# [Brief]
Copy the stretch of the winter wheat update from "Winter Wheat Update" through "33 percent fair." word for word.

___ Text section ___

Winter Wheat Update
Illinois producers planted 650,000 acres of winter wheat in the fall of 2021 and harvested 560,000 acres in 2022, with an average yield of 79 bushels per acre. Boosted by high world wheat prices, high wheat and good doublecrop soybean yields, and dry fall weather, planted acreage for 2023 rose to 880,000 acres. That’s 45 percent higher than the average of the past ten years, and the highest planted wheat acreage in Illinois since 2008. Crop condition ratings on March 26 were good, with 68 percent rated good or excellent, and 33 percent fair.
Weather and the crop to date
The Illinois wheat crop was planted at about the normal time last fall, with 50% planted by October 17. Temperatures were normal in November and December, except for the blast of cold around Christmas, with lows averaging in single digits, and little or no snow cover. This killed off some leaf area, but most plants survived. Temperatures were 5 to 6 degrees above normal in both January and February, which allowed plants to green up some in southern Illinois growing areas. Temperatures in March returned to near normal, with some cold mornings. Warmer weather will help speed growth as we move into April.
Much of Illinois south of I-70 received 5 to 7 inches of rain in March, which will likely bring standing water problems, including possible loss of stand, in some areas. That, and modest growth rates in March, may limit tiller formation in some fields. Wheat plant produce more tillers than heads, so that’s not a major concern, but a sudden return to warm temperatures can cause stems to begin elongating, which normally brings an end to tiller formation. Monitor this by looking at the amount of ground cover as upright growth begins—if it’s complete or nearly complete, then there’s not much concern. But if a strip of soil is visible between rows, tiller numbers may be inadequate for highest yield. As a rough estimate, each productive tiller (head) per square foot translates to a yield of about one bushel per acre. Head size will adjust to some extent for higher or lower head numbers, but having fewer than 50 or so heads per square foot may limit yields.

___ Record extracts ___

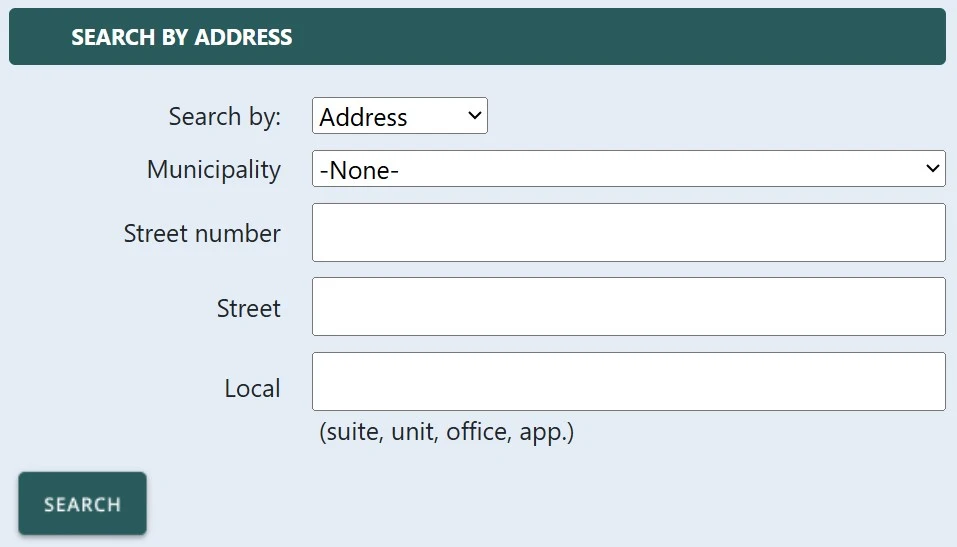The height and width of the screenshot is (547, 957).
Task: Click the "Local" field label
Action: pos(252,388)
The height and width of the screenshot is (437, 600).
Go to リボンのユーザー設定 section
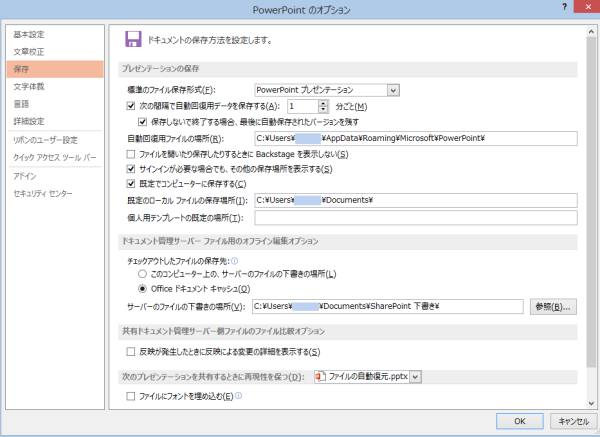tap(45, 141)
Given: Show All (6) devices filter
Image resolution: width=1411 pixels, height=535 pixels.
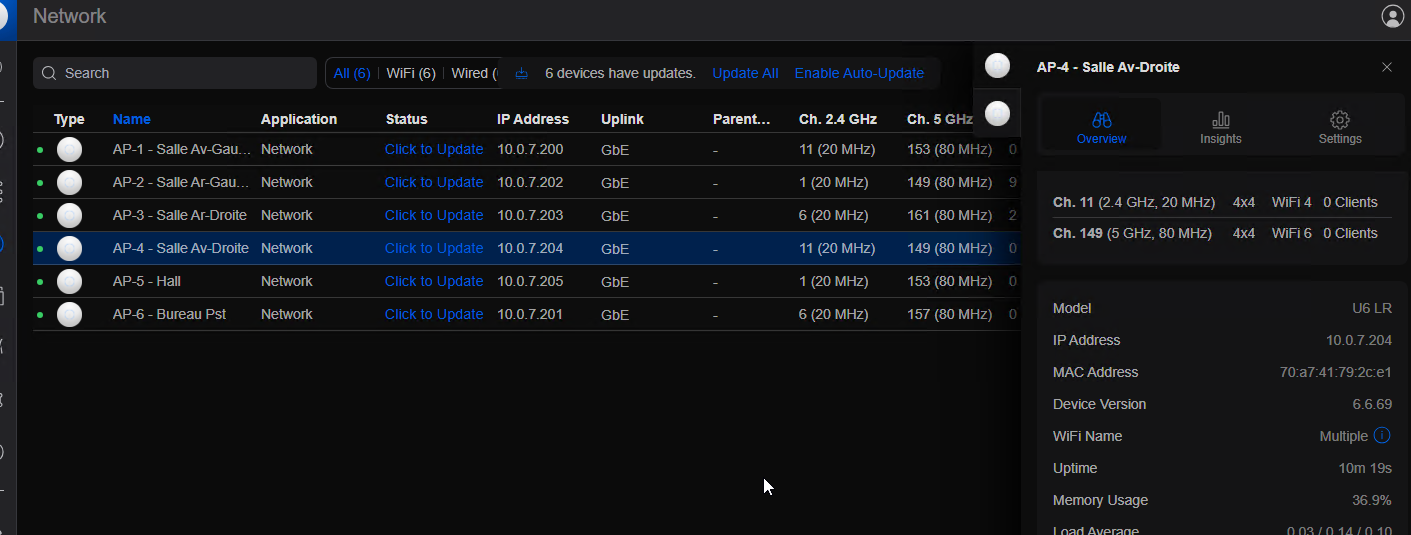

___

# [Expected answer]
Winter Wheat Update
Illinois producers planted 650,000 acres of winter wheat in the fall of 2021 and harvested 560,000 acres in 2022, with an average yield of 79 bushels per acre. Boosted by high world wheat prices, high wheat and good doublecrop soybean yields, and dry fall weather, planted acreage for 2023 rose to 880,000 acres. That’s 45 percent higher than the average of the past ten years, and the highest planted wheat acreage in Illinois since 2008. Crop condition ratings on March 26 were good, with 68 percent rated good or excellent, and 33 percent fair.